(Collected data entries)
- - - -

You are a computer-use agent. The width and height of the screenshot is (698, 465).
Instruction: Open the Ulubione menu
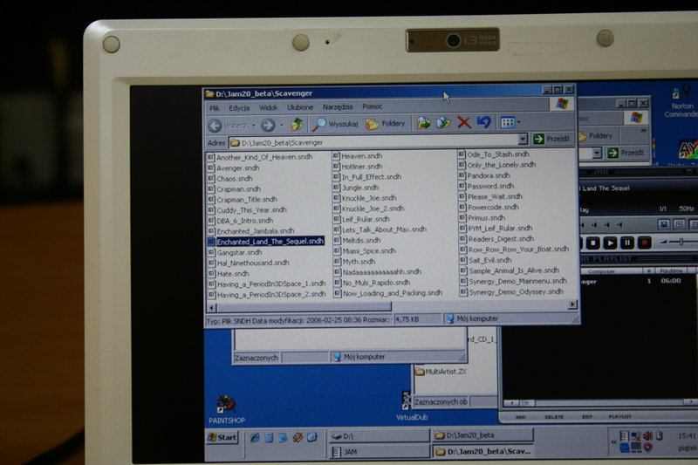pyautogui.click(x=299, y=107)
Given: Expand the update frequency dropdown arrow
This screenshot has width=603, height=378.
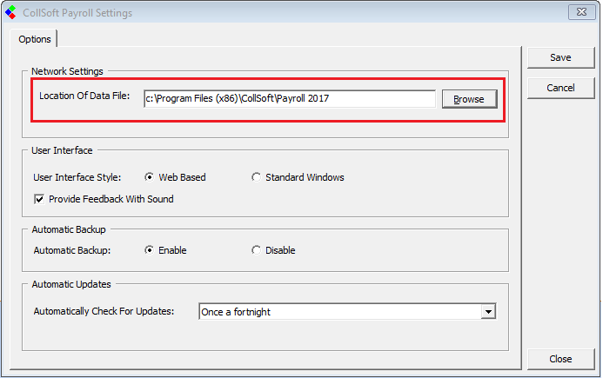Looking at the screenshot, I should click(x=488, y=311).
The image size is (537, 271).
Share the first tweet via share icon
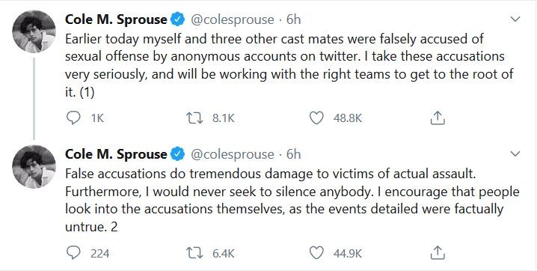click(x=437, y=118)

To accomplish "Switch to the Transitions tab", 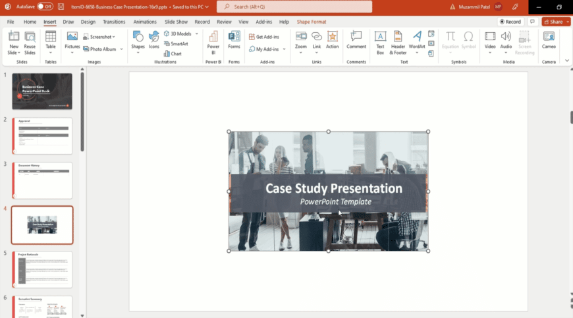I will 114,22.
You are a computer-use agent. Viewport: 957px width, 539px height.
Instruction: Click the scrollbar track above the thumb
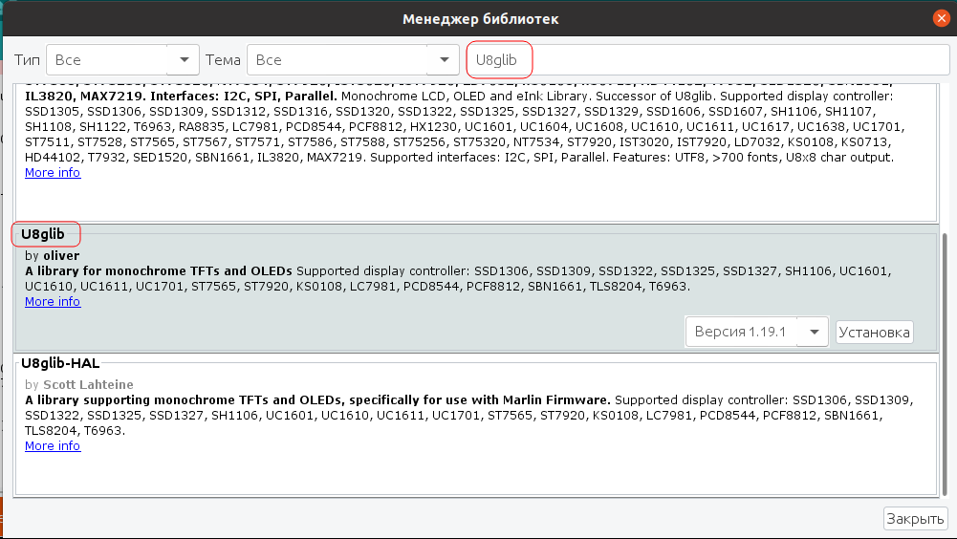click(947, 153)
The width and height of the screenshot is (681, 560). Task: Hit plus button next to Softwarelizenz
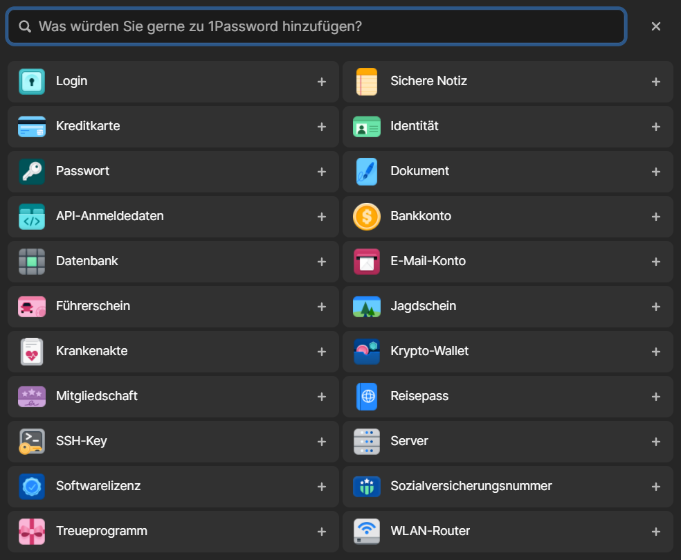321,487
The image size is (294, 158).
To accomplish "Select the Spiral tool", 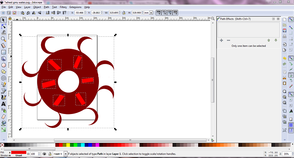I will 3,78.
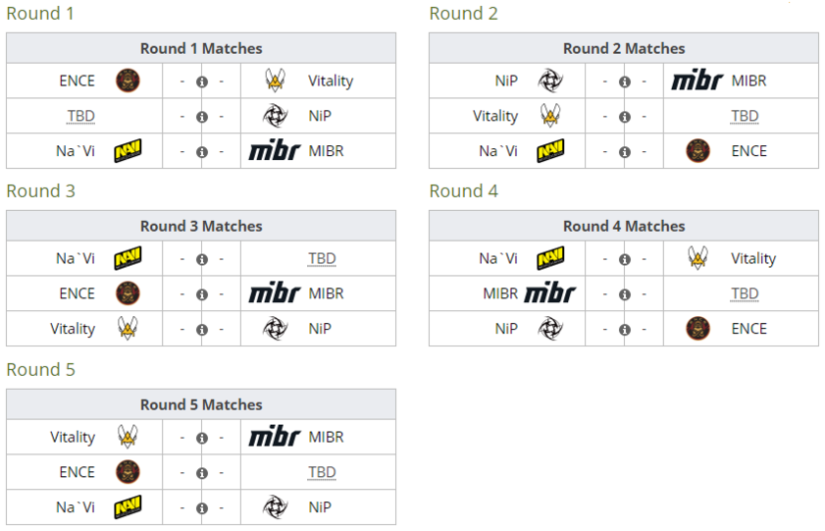Screen dimensions: 825x531
Task: Click TBD link in Round 2 matches
Action: point(745,116)
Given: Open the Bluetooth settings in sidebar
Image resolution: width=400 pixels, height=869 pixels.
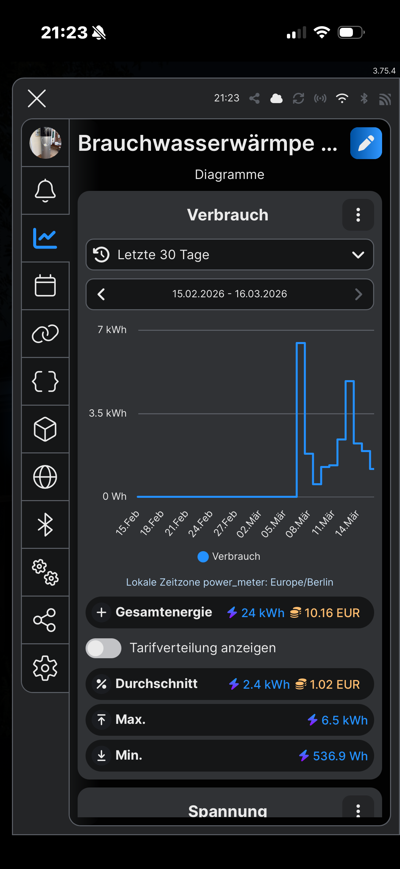Looking at the screenshot, I should point(45,525).
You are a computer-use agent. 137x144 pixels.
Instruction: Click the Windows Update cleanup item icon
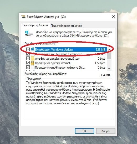(x=32, y=49)
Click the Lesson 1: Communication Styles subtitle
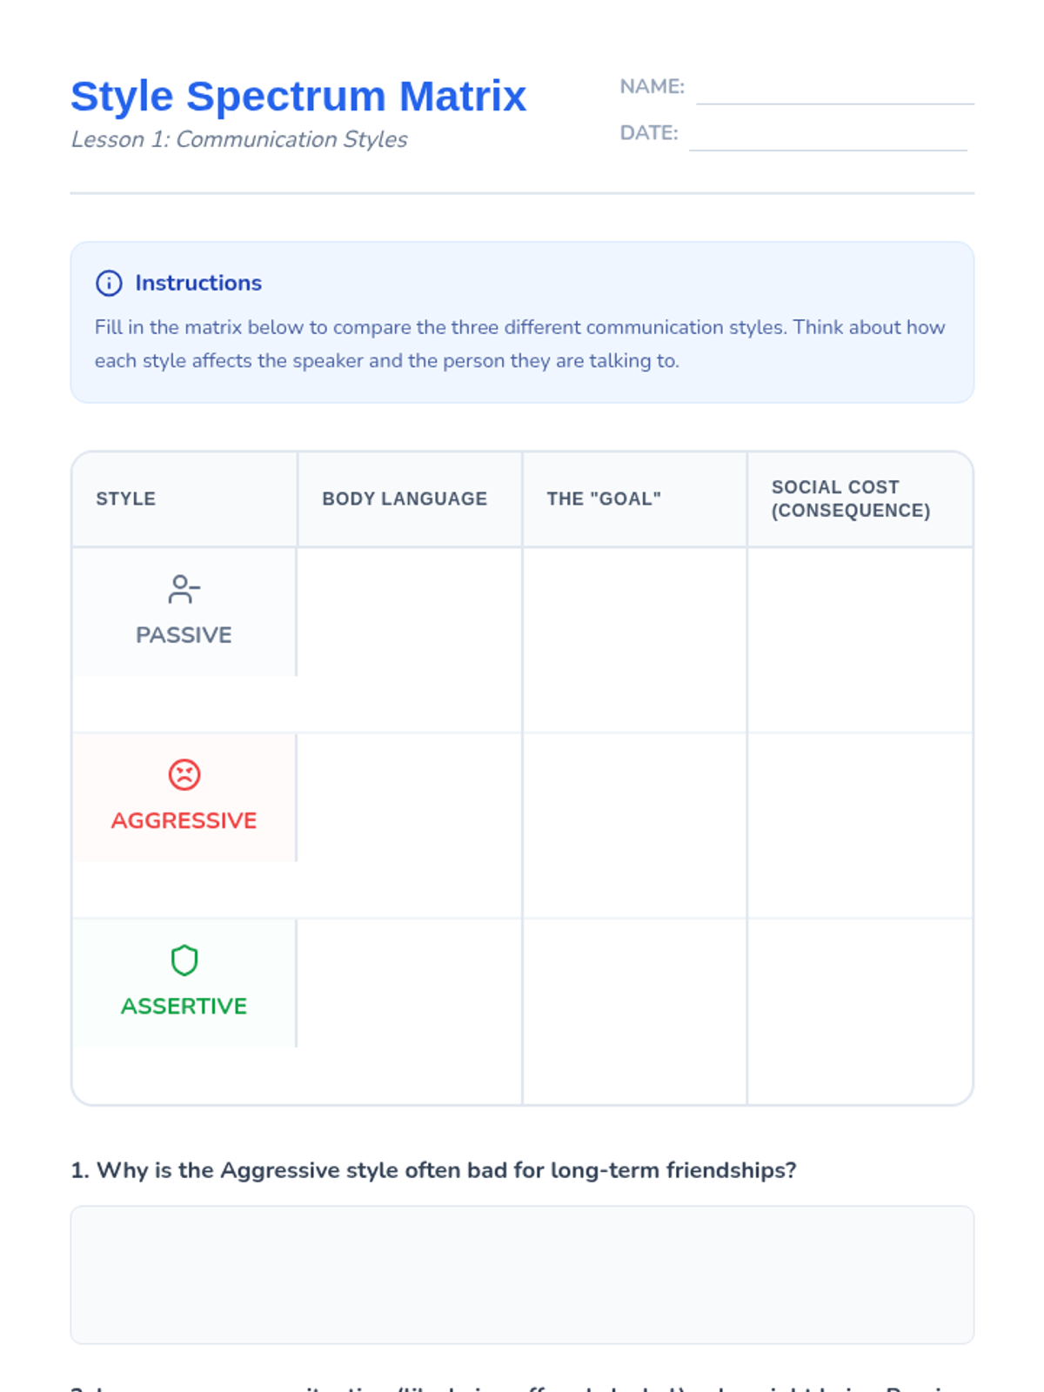Image resolution: width=1044 pixels, height=1392 pixels. 239,139
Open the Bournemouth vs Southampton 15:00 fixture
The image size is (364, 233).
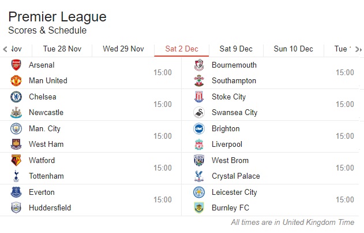[x=271, y=73]
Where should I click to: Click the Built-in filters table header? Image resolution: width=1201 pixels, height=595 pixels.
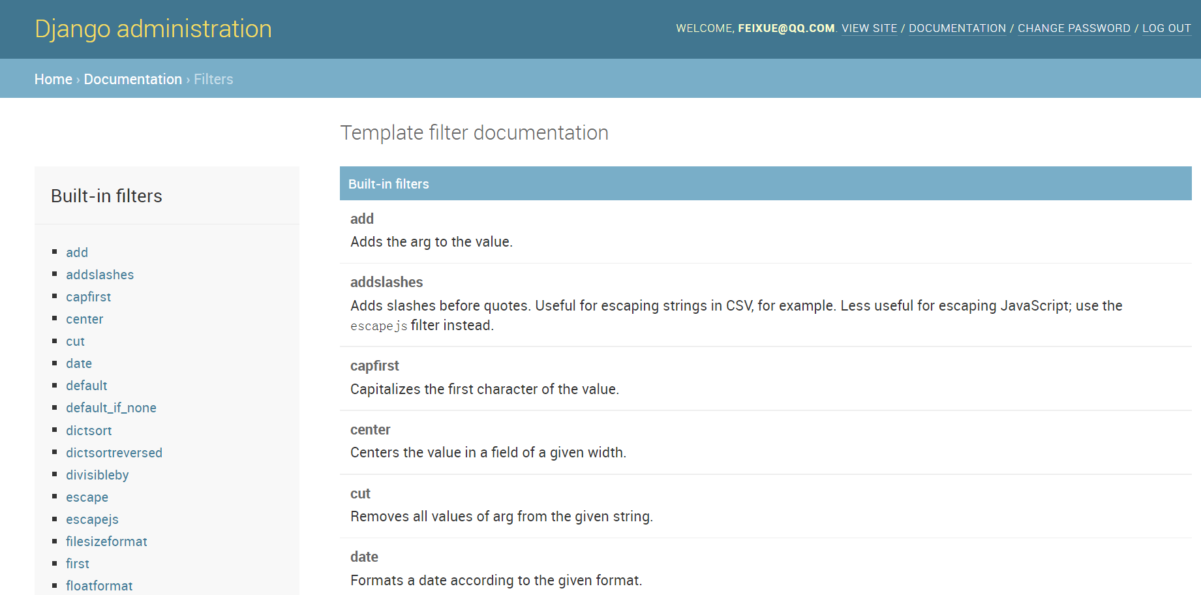pyautogui.click(x=389, y=184)
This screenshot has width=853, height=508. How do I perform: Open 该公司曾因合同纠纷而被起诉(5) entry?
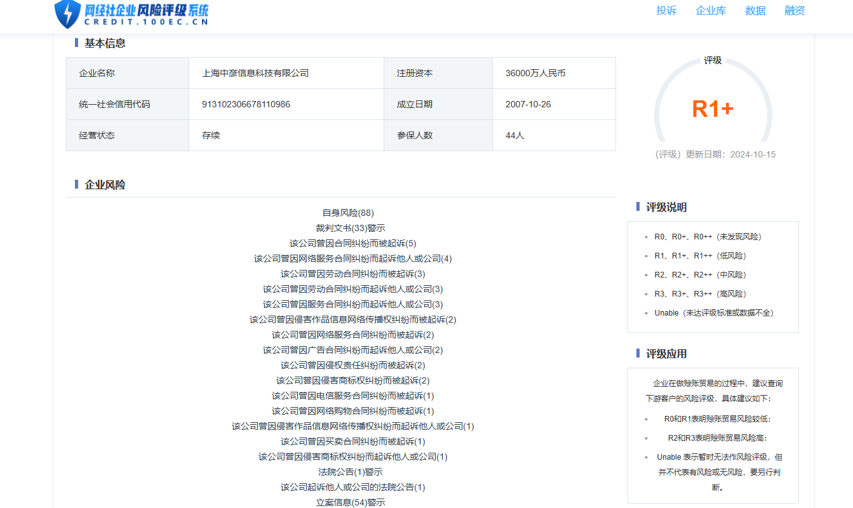tap(353, 243)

- - - -

*What the task asks*.
Starting at the line that contains "This screenshot has width=853, height=508.", retype each line through the end of the data exactly, and leave out every picture.

*Result of this exercise*.
This screenshot has width=853, height=508. How do I perform: Open 该公司曾因合同纠纷而被起诉(5) entry?
tap(353, 243)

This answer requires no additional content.